Trecho d'A Brincadeira

Assim, depois de tantos anos, voltava de novo a casa. De pé, na praça principal (que, criança, depois rapaz, depois jovem, atravessara mil vezes), não sentia qualquer emoção; pelo contrário, pensava que aquele espaço onde a torre do sino (parecida com um antigo cavaleiro sob o seu elmo) se vê acima dos telhados, lembrava a vasta parada de um quartel, e que o passado militar daquela cidade da Morávia, outrora muralha contra as incursões dos Magiares e dos Turcos, imprimira nela a marca de uma irrevogável fealdade [fealdade é referente a algo feio].

Durante anos, nada me atraíra à minha cidade natal.

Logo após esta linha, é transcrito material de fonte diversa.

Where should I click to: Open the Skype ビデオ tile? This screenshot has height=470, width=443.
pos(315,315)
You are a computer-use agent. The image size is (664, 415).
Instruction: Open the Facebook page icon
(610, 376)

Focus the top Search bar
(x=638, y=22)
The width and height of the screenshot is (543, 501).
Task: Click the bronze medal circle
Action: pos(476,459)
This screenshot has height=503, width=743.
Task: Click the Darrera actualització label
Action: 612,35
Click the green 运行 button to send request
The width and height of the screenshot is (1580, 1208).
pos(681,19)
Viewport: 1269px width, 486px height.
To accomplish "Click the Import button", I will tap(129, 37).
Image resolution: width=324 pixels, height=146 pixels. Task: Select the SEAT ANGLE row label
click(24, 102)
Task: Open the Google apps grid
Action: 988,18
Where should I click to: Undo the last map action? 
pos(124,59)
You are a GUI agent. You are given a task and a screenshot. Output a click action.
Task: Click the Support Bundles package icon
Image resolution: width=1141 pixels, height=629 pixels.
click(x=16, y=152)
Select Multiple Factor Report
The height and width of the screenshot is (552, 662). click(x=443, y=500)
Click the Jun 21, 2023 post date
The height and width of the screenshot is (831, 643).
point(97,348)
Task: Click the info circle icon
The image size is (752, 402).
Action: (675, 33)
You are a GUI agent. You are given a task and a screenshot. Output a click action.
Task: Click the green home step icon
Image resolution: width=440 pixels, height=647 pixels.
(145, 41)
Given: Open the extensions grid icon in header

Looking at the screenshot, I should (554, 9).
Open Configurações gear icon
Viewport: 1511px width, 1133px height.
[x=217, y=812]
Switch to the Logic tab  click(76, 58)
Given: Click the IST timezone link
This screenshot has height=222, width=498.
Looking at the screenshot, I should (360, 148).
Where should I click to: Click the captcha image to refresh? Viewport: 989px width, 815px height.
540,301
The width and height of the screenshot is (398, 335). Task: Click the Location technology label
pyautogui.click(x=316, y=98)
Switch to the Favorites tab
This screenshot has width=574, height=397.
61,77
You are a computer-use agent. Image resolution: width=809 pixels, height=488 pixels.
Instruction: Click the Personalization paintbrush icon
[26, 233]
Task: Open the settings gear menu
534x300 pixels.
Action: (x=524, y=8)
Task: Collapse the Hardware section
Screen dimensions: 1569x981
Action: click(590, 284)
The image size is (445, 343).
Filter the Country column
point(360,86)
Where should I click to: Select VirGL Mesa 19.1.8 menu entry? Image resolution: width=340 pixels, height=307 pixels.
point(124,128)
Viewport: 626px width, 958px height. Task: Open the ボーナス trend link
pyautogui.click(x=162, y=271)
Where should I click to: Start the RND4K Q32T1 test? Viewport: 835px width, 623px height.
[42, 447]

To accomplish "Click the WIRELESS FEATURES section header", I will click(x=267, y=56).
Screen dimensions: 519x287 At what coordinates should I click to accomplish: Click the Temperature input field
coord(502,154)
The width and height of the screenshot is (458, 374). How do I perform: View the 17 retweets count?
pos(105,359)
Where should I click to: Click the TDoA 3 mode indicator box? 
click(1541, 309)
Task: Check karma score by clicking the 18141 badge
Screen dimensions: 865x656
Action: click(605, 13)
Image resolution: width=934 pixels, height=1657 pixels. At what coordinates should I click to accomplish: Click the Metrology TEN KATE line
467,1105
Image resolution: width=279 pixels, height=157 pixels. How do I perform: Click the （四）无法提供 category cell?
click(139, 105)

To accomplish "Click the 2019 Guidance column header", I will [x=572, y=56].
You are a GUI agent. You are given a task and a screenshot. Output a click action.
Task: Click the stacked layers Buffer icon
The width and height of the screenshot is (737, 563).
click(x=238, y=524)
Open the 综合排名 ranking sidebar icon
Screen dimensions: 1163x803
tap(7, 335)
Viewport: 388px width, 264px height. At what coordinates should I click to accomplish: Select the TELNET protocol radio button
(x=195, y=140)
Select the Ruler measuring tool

Dizia-me que ela se me tinha tornado indiferente, e isso parecia-me natural: ao fim de quinze anos vividos fora, só me restam alguns conhecidos, ou mesmo

os amigos (que prefiro, de resto, evitar); a minha mãe está enterrada num túmulo estrangeiro, que não visito. No entanto iludia-me: aquilo que eu chamava indiferença era na realidade rancor; escapavam-me as razões, pois tinham-me acontecido coisas boas ou coisas más nesta cidade como em todas as outras, em todo o caso esse rancor existia.

Introdução do livro "A Brincadeira", de 1967.

SOBRE O AUTOR

Milan Kundera nasceu em 1929 em Brno, na Checoslováquia. Operário, depois pianista de bar, acabou por se consagrar à literatura e ao cinema, tendo sido durante vários anos professor no Instituto de Altos Estudos Cinematográficos de Praga. Após a invasão soviética de 1968, foi demitido das suas funções e todos os seus livros foram retirados do mercado. Havia já publicado A Brincadeira (1967) e O Livro do Amores Risíveis (1968), este último Prêmio da União de Escritores Checoslovacos. A partir dessa data, a sua obra deixa de poder ser publicada na Checoslováquia e as primeiras edições dos novos livros surgem já em

tradução francesa. É em França, aliás, que em 1975 fixa residência, sendo convidado para professor universitário. Quatro anos mais tarde, reagindo à publicação de O Livro do Riso e do Esquecimento, o governo checo retira-lhe a nacionalidade.